Gardens Of Bomarzo

Imagine an orchestral and oriental Efterklang reworking “Selected Ambient Works” by Aphex Twin – you now have the framework to disseminate “The Gardens Of Bomarzo” by Clorinde. The concept is not a beardy one: statues from the Italian Renaissance garden, various gods and goddess creatures from early mankind become inspiration in a double CD release where “permissible atrophy” – my term for criticism being ideologically permeable of the past – take heed of instrumental manipulations of the present.

The first point to mark any “permissible atrophy” – where sound ingrains itself as useless – from me is the production quality. Seriously, when has music sounded so well rounded, warm and clean? This bodes well for the interpretation of structures that exchange their turf in regards to the instruments used to work on the record. “The Nymph” halfway in to disc II resonates as a sustained exploring of both what has sustenance and what has dissonance with fusion. While “Pegasus”, tune two on disc I, is rollickingly austere, a rousing dragon’s bellow of a bassline with smart apertures in the drums.

“The Tortoise And The Whale” on disc two invites the saxophone and violin to commingle a to-do list, nailed to wall pressure affair in respects of mood and confluence. The effects on “permissible atrophy” turn the listener’s perceptions reverse-ways – to immense appreciation rather than pernickety over-analysis of the weird. All instruments: organ, guitar, saxophone, violin, drums, kalimba, clarinet, glockenspiel, mandolin, accordion, mbira, harmonium, bowed zither, banjo, ukelele – the list is endless – renders the compositions sharply poignant, and all instead of being an extraneous mess.

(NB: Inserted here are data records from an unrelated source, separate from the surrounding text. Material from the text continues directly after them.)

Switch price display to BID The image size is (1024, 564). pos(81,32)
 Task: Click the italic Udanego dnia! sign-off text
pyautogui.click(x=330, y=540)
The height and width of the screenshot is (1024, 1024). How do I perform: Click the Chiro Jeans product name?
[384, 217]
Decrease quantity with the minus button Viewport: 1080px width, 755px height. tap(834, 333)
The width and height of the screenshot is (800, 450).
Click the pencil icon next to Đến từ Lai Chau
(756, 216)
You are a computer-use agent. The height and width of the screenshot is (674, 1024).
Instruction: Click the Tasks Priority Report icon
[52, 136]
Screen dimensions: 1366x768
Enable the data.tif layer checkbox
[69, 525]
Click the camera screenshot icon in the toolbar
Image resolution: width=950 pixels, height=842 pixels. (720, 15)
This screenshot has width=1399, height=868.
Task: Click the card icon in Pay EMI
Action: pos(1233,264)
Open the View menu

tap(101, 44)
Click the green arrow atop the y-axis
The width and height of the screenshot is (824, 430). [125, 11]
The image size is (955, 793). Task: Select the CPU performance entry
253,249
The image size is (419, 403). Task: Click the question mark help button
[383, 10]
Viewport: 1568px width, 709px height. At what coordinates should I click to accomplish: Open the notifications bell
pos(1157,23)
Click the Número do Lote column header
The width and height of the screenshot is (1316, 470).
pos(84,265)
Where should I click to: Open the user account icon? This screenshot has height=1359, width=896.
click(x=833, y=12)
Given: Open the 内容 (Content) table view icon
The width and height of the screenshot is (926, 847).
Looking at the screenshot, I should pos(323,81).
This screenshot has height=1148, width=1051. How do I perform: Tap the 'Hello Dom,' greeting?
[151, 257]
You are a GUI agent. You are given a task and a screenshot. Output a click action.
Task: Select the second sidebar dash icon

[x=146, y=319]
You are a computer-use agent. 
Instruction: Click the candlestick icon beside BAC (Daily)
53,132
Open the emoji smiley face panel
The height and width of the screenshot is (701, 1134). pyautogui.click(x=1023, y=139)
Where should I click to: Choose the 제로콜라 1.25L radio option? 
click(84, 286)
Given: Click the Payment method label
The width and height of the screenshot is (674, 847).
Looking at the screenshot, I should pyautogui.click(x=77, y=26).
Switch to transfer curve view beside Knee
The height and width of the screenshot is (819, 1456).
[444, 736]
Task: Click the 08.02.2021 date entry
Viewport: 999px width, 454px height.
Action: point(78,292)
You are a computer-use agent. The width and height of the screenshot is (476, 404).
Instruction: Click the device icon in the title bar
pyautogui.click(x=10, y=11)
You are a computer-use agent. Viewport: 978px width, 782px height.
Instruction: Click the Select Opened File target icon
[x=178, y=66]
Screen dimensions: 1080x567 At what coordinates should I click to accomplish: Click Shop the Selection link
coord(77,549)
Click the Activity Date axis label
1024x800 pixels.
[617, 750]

This only adds to the commendability of Clorinde.

Clorinde is the brother duo of Andreas and Simone Salvatici, multi-instrumentalists who are said to “do an extensive use of acoustic instruments taken from Western and non-Western Folk traditions, extrapolated from their original conventional tunings and use and electrified with transducer contact microphones so that they can be processed into electronic devices and amplification”. Importantly with “The Gardens Of Bomarzo”, they have won me over to explore their previous various tunings – both environmental and tonal – and essentially put, “The Gardens Of” is a landmark release in terms of conceptual deification of a place that turns into something sonically extraordinary.